On pourrait aussi interroger l’efficacité de certaines mesures particulières quant aux objectifs qu’elles sont censées poursuivre. « Libérer » la commande publique n’est pas forcément la panacée pour le développement économique durable, certaines mesures spécifiques pouvant avoir des effets non souhaités sur le marché en asséchant à terme la concurrence.

La dérégulation sectorielle du droit de la commande publique qui se confirme ne représente que le symptôme (plutôt que le remède) de besoins manifestes d’investissements publics pour tout un pan de « l’économie critique » française et européenne. Sans réforme majeure - et surtout éclairée - des directives européennes, il ne sera possible d’endiguer le phénomène, ni d’ailleurs, dans la faible portée pratique des mesures mises en place, de véritablement répondre aux enjeux actuels des acheteurs publics et des entreprises.
En revanche, on continuera lentement mais surement à affaiblir la commande publique, et ses principes fondamentaux, car même les grands arbres peuvent être abattus à force de coups de canif.


 
(1) Avis relatif aux contrats de la commande publique ayant pour objet des services sociaux et autres services spécifiques.
(2) Marchés de services juridiques non soumis aux règles de préparation et de passation des marchés publics prévues par le code de la commande publique ( 8° de l’article. L. 2512-5), marchés de services juridiques soumis à un régime très allégé (article 4° de l’article R. 2123-1) prévu à l’article R. 2123-8 du code, et marchés de services juridiques soumis à une procédure adaptée (3° de l’article R. 2123-1) prévu aux articles R. 2123-4 à R. 2123-7.

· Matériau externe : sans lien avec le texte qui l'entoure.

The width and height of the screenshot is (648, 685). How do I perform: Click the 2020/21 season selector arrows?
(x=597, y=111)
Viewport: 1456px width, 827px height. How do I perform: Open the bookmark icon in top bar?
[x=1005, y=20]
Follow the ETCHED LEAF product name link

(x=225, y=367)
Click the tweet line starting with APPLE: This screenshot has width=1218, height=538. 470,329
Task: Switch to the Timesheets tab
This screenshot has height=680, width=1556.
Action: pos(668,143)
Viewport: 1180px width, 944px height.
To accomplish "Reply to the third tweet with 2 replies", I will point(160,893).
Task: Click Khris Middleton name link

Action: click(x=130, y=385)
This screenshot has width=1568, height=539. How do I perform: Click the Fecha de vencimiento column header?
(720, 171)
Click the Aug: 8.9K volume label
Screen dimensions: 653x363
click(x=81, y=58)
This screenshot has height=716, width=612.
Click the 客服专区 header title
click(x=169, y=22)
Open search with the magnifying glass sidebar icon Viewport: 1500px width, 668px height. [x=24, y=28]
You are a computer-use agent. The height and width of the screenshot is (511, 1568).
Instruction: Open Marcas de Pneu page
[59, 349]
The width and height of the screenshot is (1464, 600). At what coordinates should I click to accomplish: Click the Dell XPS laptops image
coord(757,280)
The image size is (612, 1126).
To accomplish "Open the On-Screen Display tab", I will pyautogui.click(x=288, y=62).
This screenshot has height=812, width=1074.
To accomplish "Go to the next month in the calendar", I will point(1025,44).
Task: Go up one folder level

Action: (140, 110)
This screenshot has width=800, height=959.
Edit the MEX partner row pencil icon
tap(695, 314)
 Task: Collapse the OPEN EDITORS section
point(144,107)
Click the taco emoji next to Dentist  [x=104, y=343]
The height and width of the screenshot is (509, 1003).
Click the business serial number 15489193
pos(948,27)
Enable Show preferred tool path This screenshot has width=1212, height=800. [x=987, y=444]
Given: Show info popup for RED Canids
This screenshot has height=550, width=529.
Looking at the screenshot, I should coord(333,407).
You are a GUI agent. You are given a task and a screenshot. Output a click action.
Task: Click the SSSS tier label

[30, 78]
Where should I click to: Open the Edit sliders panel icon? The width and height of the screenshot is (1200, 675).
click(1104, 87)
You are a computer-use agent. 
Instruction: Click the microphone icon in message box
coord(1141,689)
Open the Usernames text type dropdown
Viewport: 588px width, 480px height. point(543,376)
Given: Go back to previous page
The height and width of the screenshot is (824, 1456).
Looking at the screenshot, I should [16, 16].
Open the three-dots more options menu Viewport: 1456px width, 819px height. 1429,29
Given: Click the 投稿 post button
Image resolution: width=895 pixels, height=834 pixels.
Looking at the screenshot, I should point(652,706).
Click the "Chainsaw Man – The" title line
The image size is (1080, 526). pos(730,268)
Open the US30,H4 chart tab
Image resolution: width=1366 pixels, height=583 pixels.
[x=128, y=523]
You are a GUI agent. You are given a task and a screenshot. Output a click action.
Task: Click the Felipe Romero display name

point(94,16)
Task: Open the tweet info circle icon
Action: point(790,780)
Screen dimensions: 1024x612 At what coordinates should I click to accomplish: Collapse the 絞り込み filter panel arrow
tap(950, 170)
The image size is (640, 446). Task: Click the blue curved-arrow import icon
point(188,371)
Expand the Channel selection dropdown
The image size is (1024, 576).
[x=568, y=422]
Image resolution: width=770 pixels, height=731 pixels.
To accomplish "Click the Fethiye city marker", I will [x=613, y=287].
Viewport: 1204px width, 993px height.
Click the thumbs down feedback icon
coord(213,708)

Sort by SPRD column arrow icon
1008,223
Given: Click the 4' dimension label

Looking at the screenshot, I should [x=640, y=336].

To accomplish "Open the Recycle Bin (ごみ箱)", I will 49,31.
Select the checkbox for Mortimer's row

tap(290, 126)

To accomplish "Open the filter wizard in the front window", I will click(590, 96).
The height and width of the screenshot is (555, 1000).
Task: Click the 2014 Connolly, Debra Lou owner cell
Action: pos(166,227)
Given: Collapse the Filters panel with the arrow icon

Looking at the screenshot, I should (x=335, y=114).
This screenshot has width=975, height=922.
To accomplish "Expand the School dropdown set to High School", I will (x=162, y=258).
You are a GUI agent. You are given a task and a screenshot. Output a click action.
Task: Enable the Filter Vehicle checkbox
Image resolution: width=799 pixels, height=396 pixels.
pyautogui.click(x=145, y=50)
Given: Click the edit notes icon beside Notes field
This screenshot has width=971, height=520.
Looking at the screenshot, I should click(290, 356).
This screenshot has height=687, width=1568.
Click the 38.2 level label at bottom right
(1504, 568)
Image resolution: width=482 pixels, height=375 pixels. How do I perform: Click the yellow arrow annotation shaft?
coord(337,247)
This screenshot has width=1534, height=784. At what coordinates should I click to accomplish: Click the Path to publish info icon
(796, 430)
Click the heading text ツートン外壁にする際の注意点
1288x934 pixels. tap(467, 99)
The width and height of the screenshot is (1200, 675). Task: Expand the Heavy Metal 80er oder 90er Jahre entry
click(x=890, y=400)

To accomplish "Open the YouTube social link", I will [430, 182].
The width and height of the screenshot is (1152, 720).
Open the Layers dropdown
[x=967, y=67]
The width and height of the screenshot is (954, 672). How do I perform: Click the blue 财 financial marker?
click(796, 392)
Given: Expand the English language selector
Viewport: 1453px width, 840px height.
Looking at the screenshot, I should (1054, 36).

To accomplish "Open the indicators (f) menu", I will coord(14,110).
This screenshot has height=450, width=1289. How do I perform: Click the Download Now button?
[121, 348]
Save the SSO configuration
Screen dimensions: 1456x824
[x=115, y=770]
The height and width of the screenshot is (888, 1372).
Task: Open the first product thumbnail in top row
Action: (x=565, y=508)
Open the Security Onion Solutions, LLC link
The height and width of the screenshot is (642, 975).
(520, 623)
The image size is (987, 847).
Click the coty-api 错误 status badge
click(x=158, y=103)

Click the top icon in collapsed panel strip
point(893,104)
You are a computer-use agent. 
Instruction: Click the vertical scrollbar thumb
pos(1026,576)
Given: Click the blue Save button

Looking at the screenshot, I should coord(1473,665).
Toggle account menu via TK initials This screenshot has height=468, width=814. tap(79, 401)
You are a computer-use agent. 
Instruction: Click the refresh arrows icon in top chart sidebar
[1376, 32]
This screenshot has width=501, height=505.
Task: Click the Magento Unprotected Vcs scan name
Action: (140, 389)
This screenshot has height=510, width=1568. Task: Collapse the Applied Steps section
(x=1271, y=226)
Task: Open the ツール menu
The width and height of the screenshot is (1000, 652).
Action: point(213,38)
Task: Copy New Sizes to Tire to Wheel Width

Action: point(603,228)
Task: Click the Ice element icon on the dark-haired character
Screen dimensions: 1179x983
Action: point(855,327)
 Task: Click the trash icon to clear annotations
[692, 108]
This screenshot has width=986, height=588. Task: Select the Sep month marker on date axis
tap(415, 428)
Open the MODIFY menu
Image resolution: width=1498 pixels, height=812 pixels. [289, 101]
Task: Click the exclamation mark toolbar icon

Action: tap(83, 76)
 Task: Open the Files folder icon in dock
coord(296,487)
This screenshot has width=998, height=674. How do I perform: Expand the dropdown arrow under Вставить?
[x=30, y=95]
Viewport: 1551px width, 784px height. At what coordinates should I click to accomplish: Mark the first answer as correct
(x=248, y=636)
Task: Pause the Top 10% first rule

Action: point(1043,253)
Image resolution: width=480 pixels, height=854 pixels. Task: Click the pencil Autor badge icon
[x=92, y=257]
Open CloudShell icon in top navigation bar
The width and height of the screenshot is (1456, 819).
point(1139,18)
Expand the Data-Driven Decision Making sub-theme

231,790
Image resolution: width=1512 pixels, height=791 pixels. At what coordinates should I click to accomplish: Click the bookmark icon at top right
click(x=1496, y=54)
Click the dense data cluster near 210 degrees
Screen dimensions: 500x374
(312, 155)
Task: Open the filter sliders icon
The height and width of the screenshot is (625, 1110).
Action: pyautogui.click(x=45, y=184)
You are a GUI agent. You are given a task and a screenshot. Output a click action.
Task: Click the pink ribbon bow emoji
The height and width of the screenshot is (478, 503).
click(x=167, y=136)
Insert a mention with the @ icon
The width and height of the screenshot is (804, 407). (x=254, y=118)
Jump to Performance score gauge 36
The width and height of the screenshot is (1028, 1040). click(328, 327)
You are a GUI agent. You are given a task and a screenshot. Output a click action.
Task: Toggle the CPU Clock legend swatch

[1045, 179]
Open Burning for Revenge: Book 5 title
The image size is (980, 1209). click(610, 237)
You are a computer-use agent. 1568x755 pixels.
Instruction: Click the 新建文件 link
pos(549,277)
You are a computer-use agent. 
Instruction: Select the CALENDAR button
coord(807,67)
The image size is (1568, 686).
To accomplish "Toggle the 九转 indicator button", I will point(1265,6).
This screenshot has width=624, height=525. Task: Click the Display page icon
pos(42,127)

(3) Par exemple, l’article L. 2172-3 CCP définit largement ce que sont les travaux, fournitures et services innovants y compris du seul qu’ils soient fournis par des jeunes entreprises définies à l’article 44 sexies-0 A du Code général des impôts.
(4) Directive 2009/81/CE du Parlement européen et du Conseil du 13 juillet 2009 relative à la coordination des procédures de passation de certains marchés de travaux, de fournitures et de services par des pouvoirs adjudicateurs ou entités adjudicatrices dans les domaines de la défense et de la sécurité.
(5) Voir par exemple sur les MDS, CE 18 décembre 2019, req. n° 431696 : un marché portant sur des moyens matériels destinés à l'exercice de missions de police en mer ne peut être regardé comme un marché de défense et de sécurité.
(6) A l’occasion du salon de l’agriculture et à l’initiative de France urbaine, les présidents des principales associations d’élus ont appelé, le 3 mars 2023 dans une tribune au Monde, la France et l’Union européenne à mettre en place des dispositions spécifiques aux achats alimentaires, au travers d’une
« exception alimentaire et agricole » forgée sur le modèle de l’exception culturelle.
(7) Rapport d’information sur les problèmes assurantiels des collectivités territoriales, 27 mars 2024, sénateur : M. Jean-François Husson.
(8) Rapport de l’Inspection générale des affaires sociales (IGAS) - Conseil général de l’économique (CGE), « Les vulnérabilité d’approvisionnement en produits de santé » - Décembre 2021.
(9) Voir par exemple, la faible adhésion des acheteurs publics aux dispositifs promouvant l’achat d’innovations (partenariats d’innovation, et contrats d’innovation inférieurs à 100 000 euros HT).